Мои сугубо интернетные познания в финском были, разумеется, не ахти, но на то, что отматюгать, пусть и через пень-колоду, «гордых сынов Суоми» моего словарного запаса вполне хватало. Самое смешное, что каждый раз после моих классово-площадных возражений шюцкоровцы затыкались и примерно минут пятнадцать ничего не орали и не стреляли (если они при этом думали, то интересно о чем?), а потом ленивая винтовочная пальба и предложения о сдаче начинались сызнова. У меня складывалось впечатление, что финны все-таки хотели дождаться, когда я расстреляю все патроны, и захватить меня живым. Как вариант, они, конечно, могли захотеть захватить, в относительной исправности, танк, в котором я сидел. Иначе зачем им вообще было несколько часов кряду, держать осаду вокруг меня (и всего их там затаилось человек сорок или около того)? Докинуть с такого расстояния противотанковую гранату или бутылку с зажигательной смесью было нереально, а пара брошенных ими (исключительно с досады или по чистой дурости, да и деревья мешали) ручных гранат взорвались, не упав ближе тридцати-сорока метров от моего танка.
В общем, поскольку суматошная стрельба и шум моторов позади меня окончательно стихли, а до условной линии фронта отсюда было, от силы, километра четыре, наши, видимо, прорвались, и теперь я оказался для финских вояк чем-то вроде «утешительного приза». И чувствовалось, что им было о чем меня спросить.
Разумеется, мой боекомплект был не безразмерен, и на данный момент у меня оставалось три диска к двум башенным ДТ, один почти полный диск к ППД, ну и три заряженных пистолета, включая испанский «маузер» от «Сулаика и Ко» покойного капитана Брячиславцева, который я продолжал таскать с собой. Так что, рассуждая логически, финны были не столь уж и далеки от своего «приза». Немного терпения – и щетина превратится в золото, как когда-то говорил П. Кадочников в «Подвиге разведчика».
Вообще, мне все это уже порядком надоело. И то, что Т‐26 застрял именно так и именно здесь, казалось удачным совпадением. Для прорыва была выбрана уходящая вправо от дороги (прямиком на восток) неширокая то ли просека, то ли прогалина, двигаться по которой можно было только колонной. Ну а засыпанный снегом зимний лес – штука предельно коварная.

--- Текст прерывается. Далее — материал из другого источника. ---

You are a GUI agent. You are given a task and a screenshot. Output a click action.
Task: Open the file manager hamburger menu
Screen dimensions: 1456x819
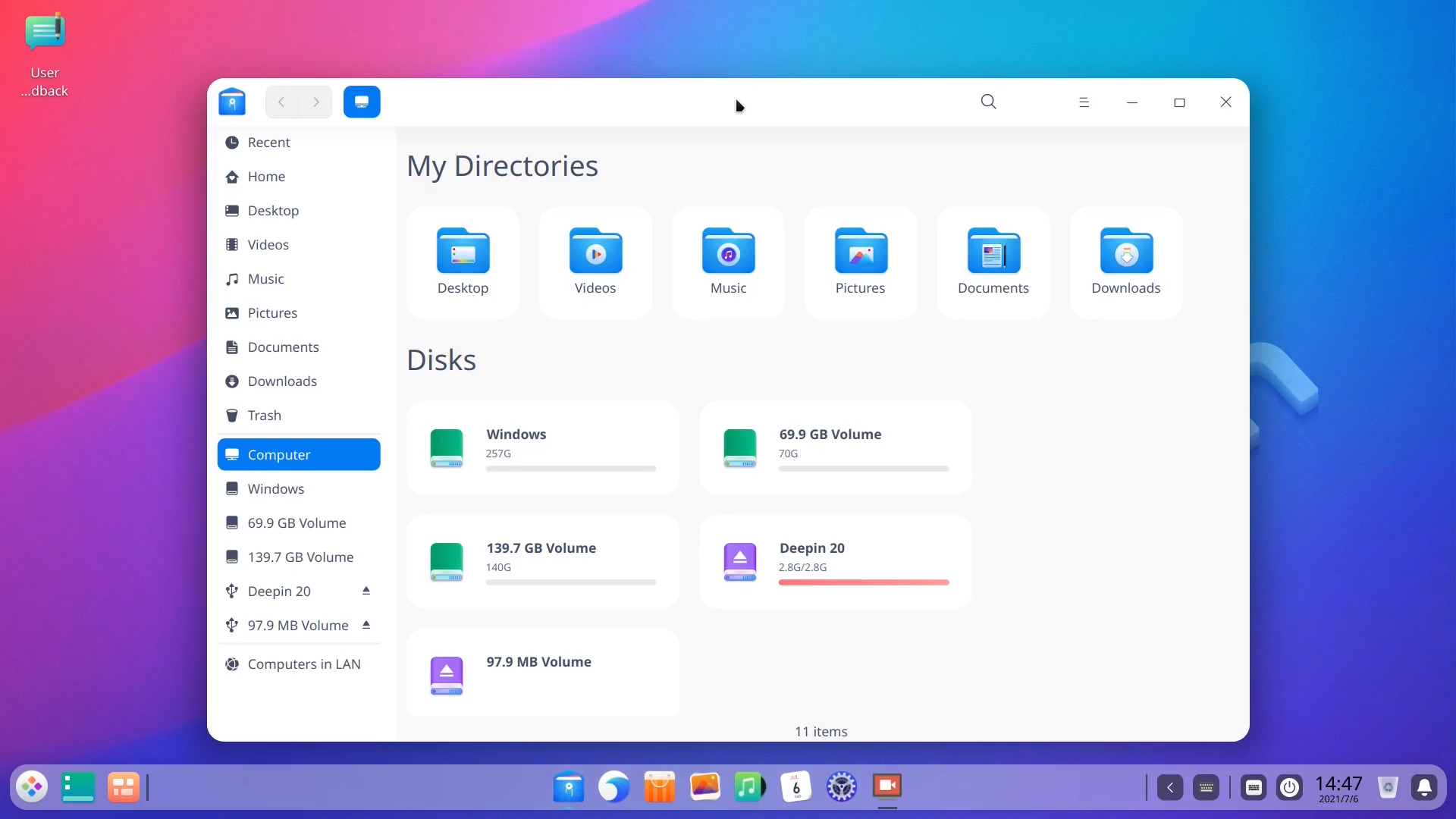point(1084,101)
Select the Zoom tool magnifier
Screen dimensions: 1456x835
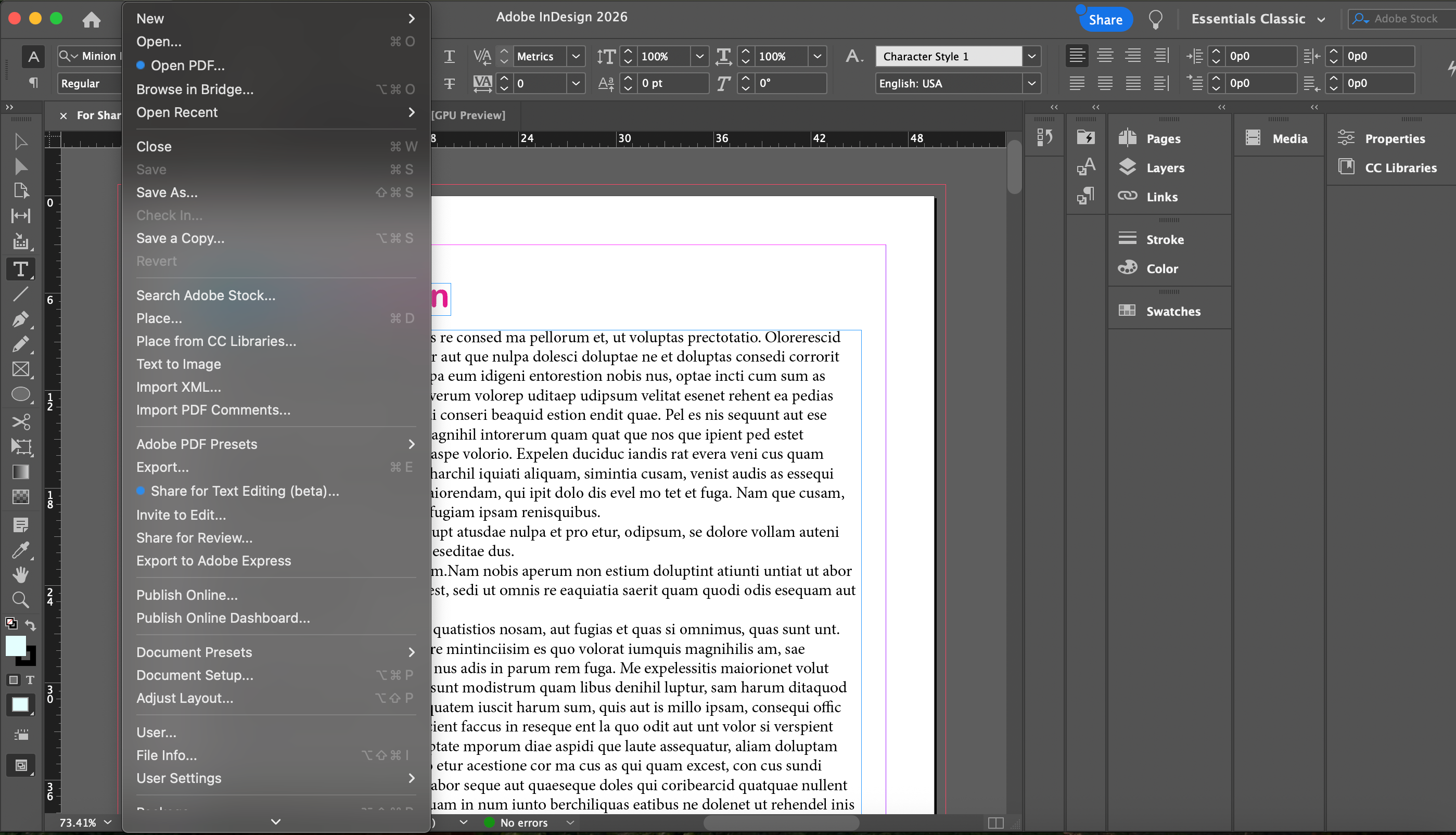click(21, 600)
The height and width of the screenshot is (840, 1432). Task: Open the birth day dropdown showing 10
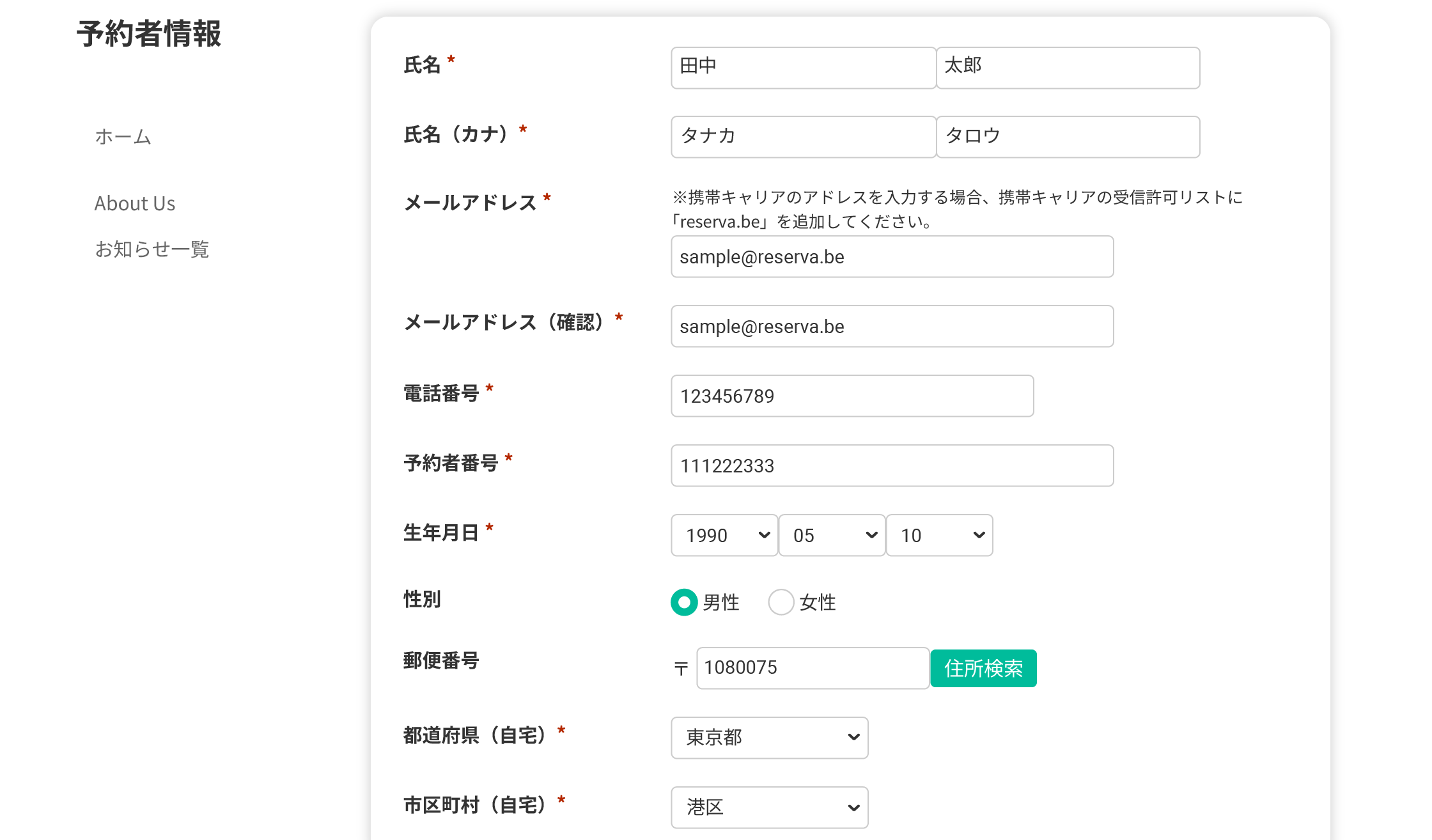point(939,535)
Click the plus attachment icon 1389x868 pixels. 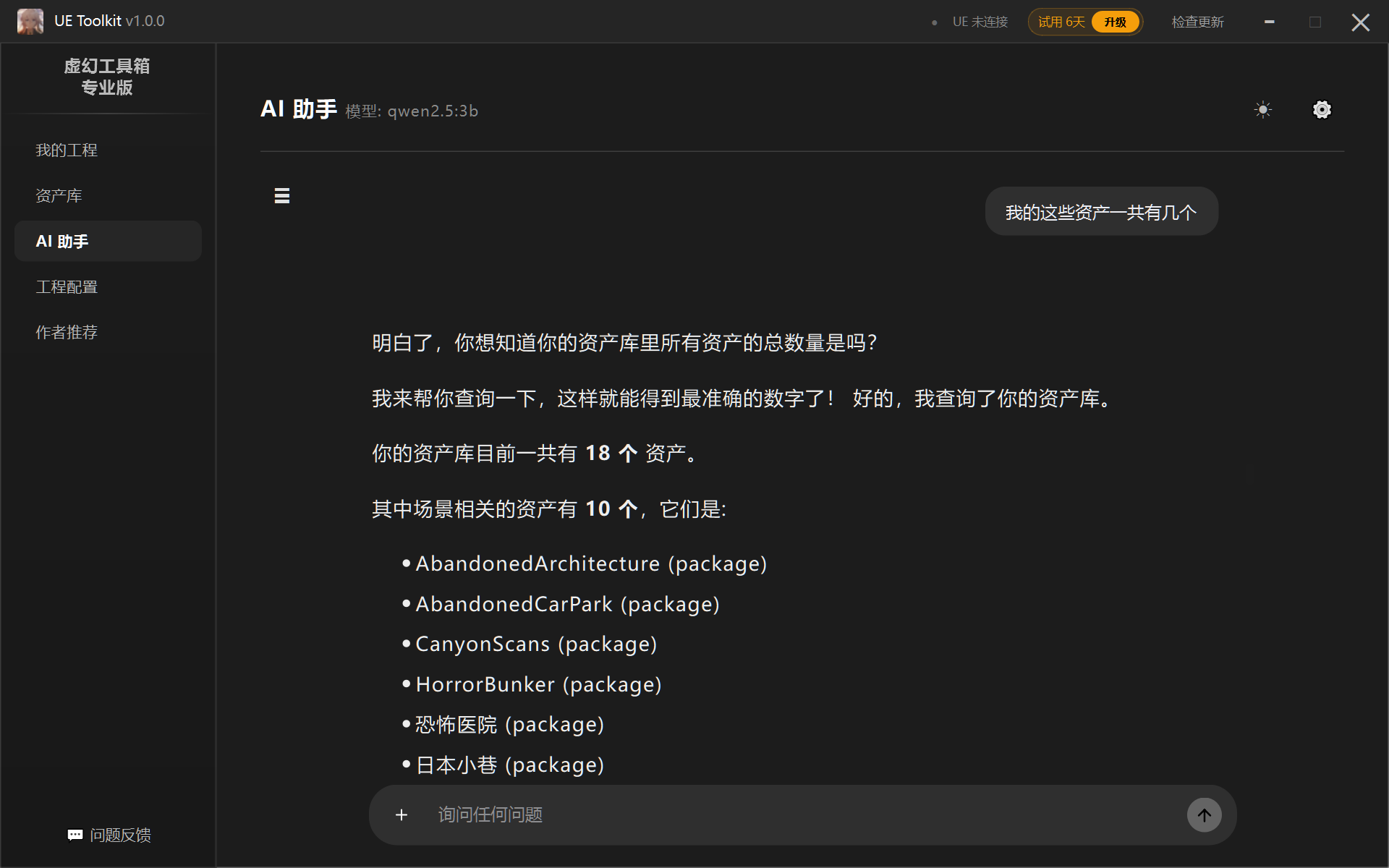402,815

И шедший в колонне замыкающим двухбашенный Т‐26 в один неприятный момент, особенно громко взревев мотором, совершенно неожиданно, завалился кормой в какую-то неучтенную, скрытую под глубоким снегом, яму. При этом, явно зацепившись за что-то, лопнула и соскочила с катков левая гусеница. Отремонтировать подобное в условиях, когда финские лыжники шли за нами по пятам, да еще и метко стреляя при этом, было нереально. Поэтому я решил, что это, похоже, лучший момент для «красивого ухода». В конце концов я пообещал их возглавить и повести на прорыв? Извольте – возглавил и повел (даже из ночного рейда вернулся исключительно ради этого). И, мало того, почти довел до той условной черты, которая здесь считалась линия фронта. То есть с нашей стороны там явно были окопы, а возможно и блиндажи, это финны в здешних лесах фортификацию как-то игнорировали.